Book Review: Bedsit Disco Queen

by Amy Zimmerman

A bored teenager starting a garage band isn’t exactly novel. What’s fascinating is what happens after, according to British Indie Rock Star Tracey Thorn’s new memoir, Bedsit Disco Queen. While Thorn has sold nine million records as one half of the band Everything But the Girl, she started as a humble, self-trained punk guitarist, eventually making a name for herself with her stunning vocals and songwriting skills. 

Thorn’s music career ignited in the London suburb of Brookmans Park, where she started The Marine Girls, an all-girls post-punk experiment that now boasts some serious cult cred.
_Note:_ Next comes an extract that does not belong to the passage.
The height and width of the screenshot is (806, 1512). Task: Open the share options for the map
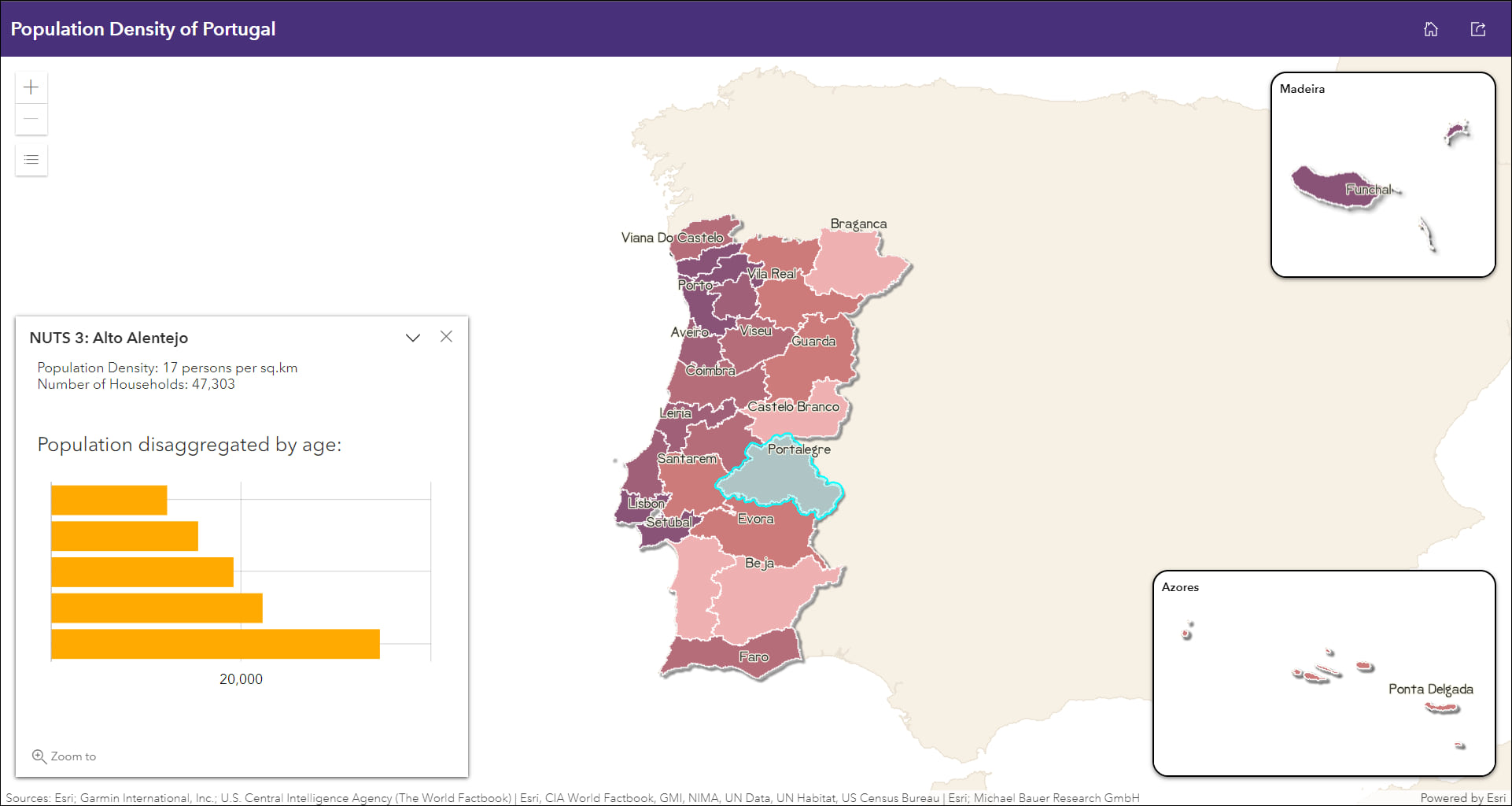(1478, 28)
According to Thorn, “All the other bands we knew were either groups of boys, or groups of boys with a token girl, but we had an inkling that the only way to be in charge was to do it without the boys.”  The Marine Girls’ two DIY albums won them tons of critical acclaim, and launched Thorn’s musical career. After The Marine Girls broke up, Tracey started Everything But The Girl with her boyfriend and fellow University student, Ben Watt. Chronicling her eighteen years in Everything But the Girl, Thorn describes how the number of women in the industry decreased, while sexism flourished. While Thorn’s adolescence was marked by creative expression, experimentation, and wildly unexpected commercial and critical success, she describes her career as a series of ups and downs, as well as a continuous struggle to wrest creative control from the hands of demanding record executives. Of course, it’s not hard to see why mainstream record companies might disapprove of Thorn’s lyrics, which are sprinkled throughout the book: her writing style is so straightforward and confrontational, not to mention blatantly feminist, that even her apolitical songs come across as radical. One verse from 1985’s “Trouble and Strife” reads, “From the cradle to wife to grave/Unless I stand in the way/As the open world of a tomboy girl/Closes in with growing strife/For my own sake I’ll comfort take/In the knowledge that I’d never make a wife.”
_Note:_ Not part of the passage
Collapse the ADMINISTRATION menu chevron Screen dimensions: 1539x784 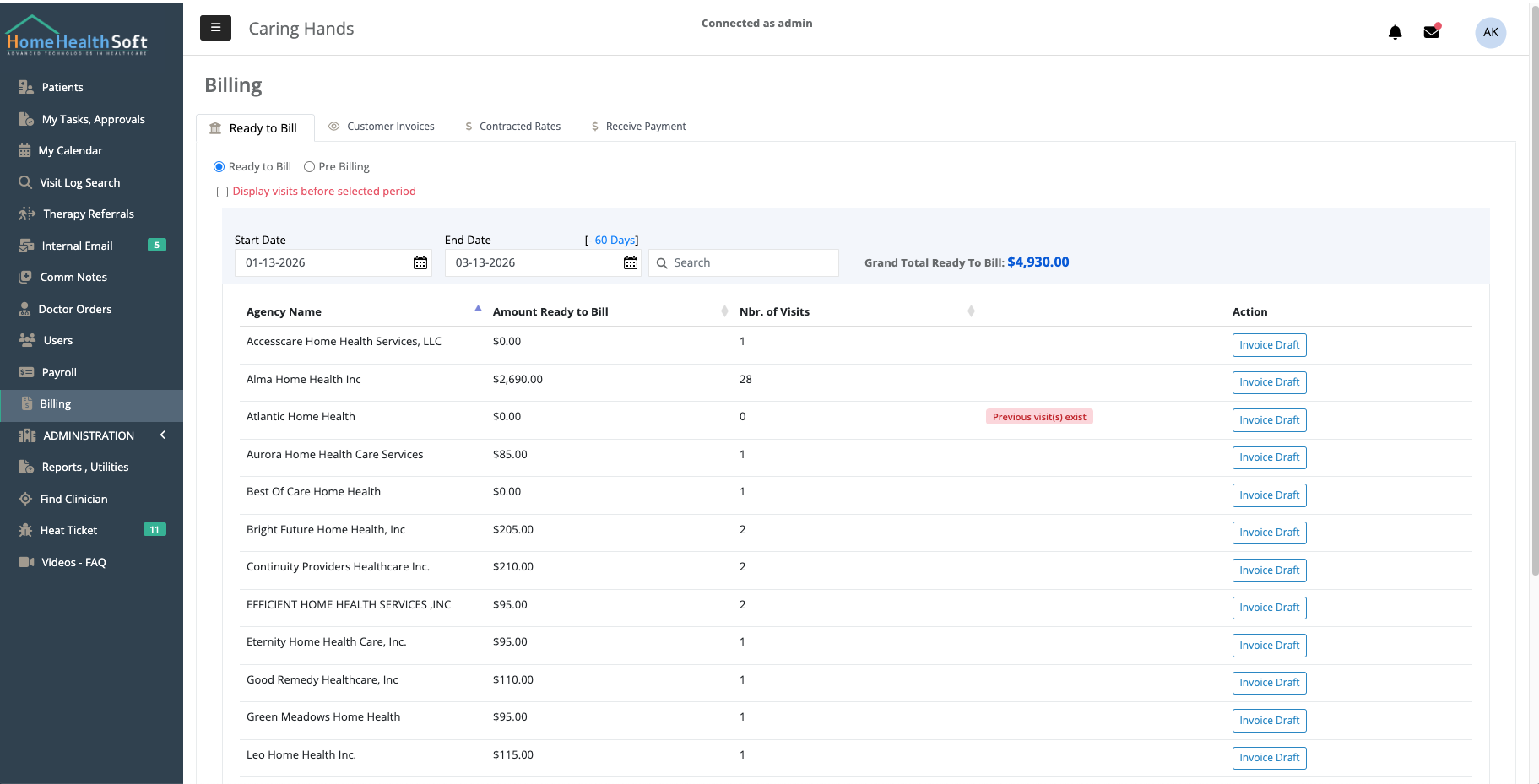[163, 435]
In addition to being a lyrical badass, Thorn is a gifted memoirist. Her writing is spare and to the point, but with an added intelligence and sense of humor that reads more like a charming best friend than an anti-establishment rock star. Bedsit Disco Queen is also chock-full of celeb cameos that’ll warm your alternative heart, from Paul Weller to Morrissey to Courtney Love. In addition to giving you a fantastic tour of the 1980’s British post-punk scene, Thorn also gets personal: the heart of the memoir is Tracey’s relationship with her husband and musical partner, Ben Watt, who she met and fell in love with at the tender age of eighteen. So if you like music, romance, or kickass women (and seeing as you’re a BUST reader, we’re thinking you do), you should definitely pre-order a copy of Bedsit Disco Queen, which is set for release on March 15th.